* _RECORDS SUPPLIED_:
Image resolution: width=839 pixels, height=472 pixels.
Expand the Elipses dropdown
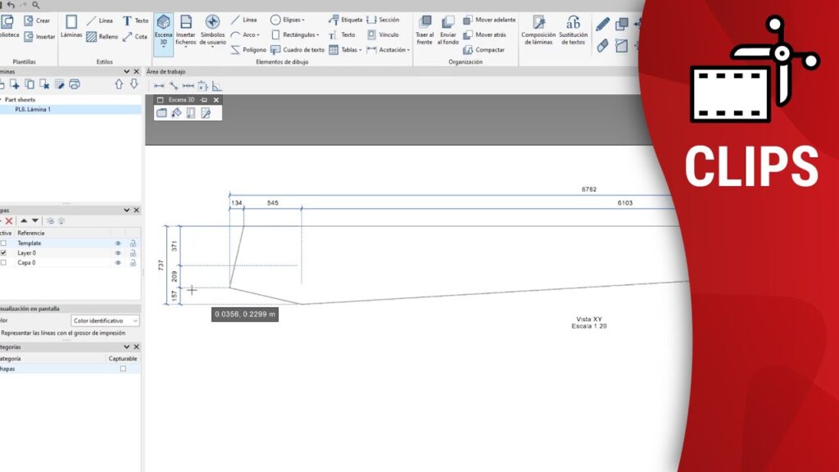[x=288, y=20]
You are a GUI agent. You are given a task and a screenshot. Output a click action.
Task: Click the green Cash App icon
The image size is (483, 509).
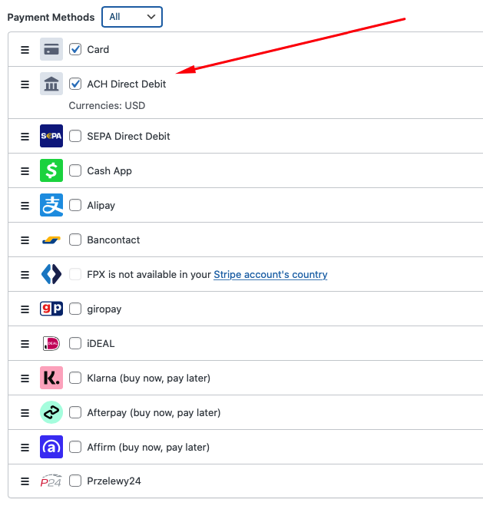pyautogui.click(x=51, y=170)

* _WORK REQUIRED_: The lines wanted run from the one with "Task: Click the green Cash App icon" through the final line of the data; repeat them word for word and skip every picture.

* _ANSWER TO THIS TASK_:
Task: Click the green Cash App icon
The image size is (483, 509).
pyautogui.click(x=51, y=170)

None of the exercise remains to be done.